Canada, US northern neighbor, is profoundly liberal and on the left, by northern american standards. It has three major national political parties, Liberals, New Democrats and Progressives Conservatives and a regional party, the Bloc Québecois who advocate the separation of Quebec, the francophone province from the rest of Canada. Also, the Progressives Conservatives are seen by canadians as a regional party because after Conservatives lost the elections in 1994, they disappeared from the political scene and emerged only two years ago by morphing with the former candian Alliance party, a regional extreme right from the west. The deal was brokered by the chiefs of the two parties against the will of most Conservative militants: rescuscitate the Conservatives in exchange for some national credibilty for the more powerful Alliance.

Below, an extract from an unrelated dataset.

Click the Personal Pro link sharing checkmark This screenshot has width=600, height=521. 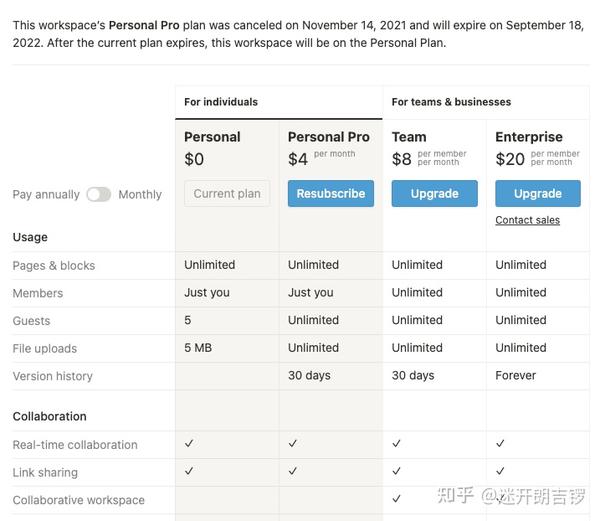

In yesterday's elections, the new party, Progressives Conservatives (an oxymore), led by Stephen Harper, an economist from Alberta and an old Alliance member who advocate a rapprochement with the Bush administration, an increased military budget, tax cuts and social conservatism, show that they are still struggling. They won most of their seats from the two western provinces, Alberta, an oil producing province and the Prairies. They didn't win any seat in the three major canadian cities, Toronto, Montréal and Vancouver.
For the last 12 years, canadians have been electing liberals to the government and they only voted reluctantly for Conservatives giving them only 124 seats in parliament when the needed majority is of 155 seats. All other parties can be considered to the left of the conservatives: the Bloc with 51 seats, although being a collection of divergent political tendencies united by separatism, has a strong leftist component, his chief is an ancient leftist militant and the New Democrats, canada's declared leftist party won 29 seats yesterday.
What is interesting is that despite fraud and conflict of interest accusations riddling the Liberal party for the last two years before and during the electoral campaign, liberals didn't lose their grip on canadian society. Indeed, canadians being more and more wary of: 1) the nightmare the US citizens are experiencing with the Bush administration, 2) the international and regional political contexts as neighbors of an oil hungry, war-mongerer, imperialism thirsty neighbor to the south, 3) their social reality which is multicultural, peacful and human rights respectful, 4) the strong anti-war stance and demonstrations exhibited by canadians in the run-up to the Iraq war, have voted, in my opinion, on values.
Contrary to the US where Republicans got the lead in the war on values, it is the left in Canada who holds this lead and determine on what values canadians should elect their representatives.